While not everybody who fits the profile of an opioid overdose necessarily dies of an opioid overdose, Abraham Flaxman, a researcher at the University of Washington’s Institute for Health Metrics and Evaluation, said that “tough number crunching” is necessary to understand the scope of the opioid epidemic. “If you’re going to use this information to try to find out just how big this big problem is, I think it’s a good way to get going,” said Flaxman, who has also studied misreporting on death certificates.

According to Ruhm’s model, many states might be dramatically underestimating how many people die of opioid-related overdoses. For example, only 8.5 deaths per every 100,000 people were officially linked to opioids in Pennsylvania in 2014, according to Ruhm’s analysis of death certificates. But his model predicted that 17.8 deaths out of every 100,000 people were, in fact, caused by opioids — more than doubling previous estimates. Rates of opioid-related overdoses in Louisiana, Alabama, and Indiana also doubled using Ruhm’s model.

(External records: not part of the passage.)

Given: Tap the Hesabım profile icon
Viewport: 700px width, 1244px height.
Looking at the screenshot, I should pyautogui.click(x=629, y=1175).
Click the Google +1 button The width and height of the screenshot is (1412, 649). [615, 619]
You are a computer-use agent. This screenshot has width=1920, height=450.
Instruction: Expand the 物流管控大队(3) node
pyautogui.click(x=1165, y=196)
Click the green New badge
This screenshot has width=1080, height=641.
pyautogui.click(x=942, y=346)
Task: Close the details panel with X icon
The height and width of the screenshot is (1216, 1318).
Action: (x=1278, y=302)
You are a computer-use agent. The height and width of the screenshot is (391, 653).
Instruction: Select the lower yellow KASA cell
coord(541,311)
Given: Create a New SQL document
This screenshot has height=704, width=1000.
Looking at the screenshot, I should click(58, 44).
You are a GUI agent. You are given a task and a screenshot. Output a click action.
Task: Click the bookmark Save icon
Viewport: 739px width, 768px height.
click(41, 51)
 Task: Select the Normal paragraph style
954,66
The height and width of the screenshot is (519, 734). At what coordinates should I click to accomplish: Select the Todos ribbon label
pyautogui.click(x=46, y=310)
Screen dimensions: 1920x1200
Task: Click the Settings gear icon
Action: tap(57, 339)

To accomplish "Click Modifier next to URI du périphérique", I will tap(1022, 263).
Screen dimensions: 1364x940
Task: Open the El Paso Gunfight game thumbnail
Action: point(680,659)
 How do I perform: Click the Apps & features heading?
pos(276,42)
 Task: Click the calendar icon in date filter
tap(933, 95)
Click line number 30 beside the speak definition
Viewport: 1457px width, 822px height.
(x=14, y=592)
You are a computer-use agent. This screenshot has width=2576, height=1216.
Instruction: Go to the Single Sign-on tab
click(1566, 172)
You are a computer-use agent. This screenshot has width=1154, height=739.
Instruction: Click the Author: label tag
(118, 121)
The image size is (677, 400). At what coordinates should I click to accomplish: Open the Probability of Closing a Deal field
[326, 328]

Nationwide, Ruhm suggests that opioids overall were responsible for 24 percent more fatal overdoses in 2014 than previously believed; heroin specifically led to 22 percent more fatal overdoses.

At the same time, however, states like Ohio and Kentucky might be overstating the rise in opioid fatal overdose rates between 2008 and 2014, since death certificates in those states have begun to more frequently specify what drugs led to individuals’ overdoses.

“When you’re specifying drugs more completely in a later year, if nothing else changed, you tend to see an increase in the number of drug deaths,” Ruhm explained. “But actually some of that increase — or maybe a lot of that increase — is just due to the better reporting.”

While the study’s numbers may sound eye-popping, it’s not the first time researchers have found that death certificates can be staggeringly inaccurate. Last year, Flaxman was part of a team of University of Washington researchers who found evidence indicating that deaths caused by mental illness, drugs, and alcohol had spiked by nearly 200 percent over the past 30 years — much higher than official statistics would suggest.

If anything, Flaxman said, Ruhm’s approach is an underestimate. Workers mark down overdoses in a variety of ways on death certificates, and Ruhm only included some in his study. Plus, Flaxman added, “This is all about 2014, so if you look at trends, it’s probably worse today.”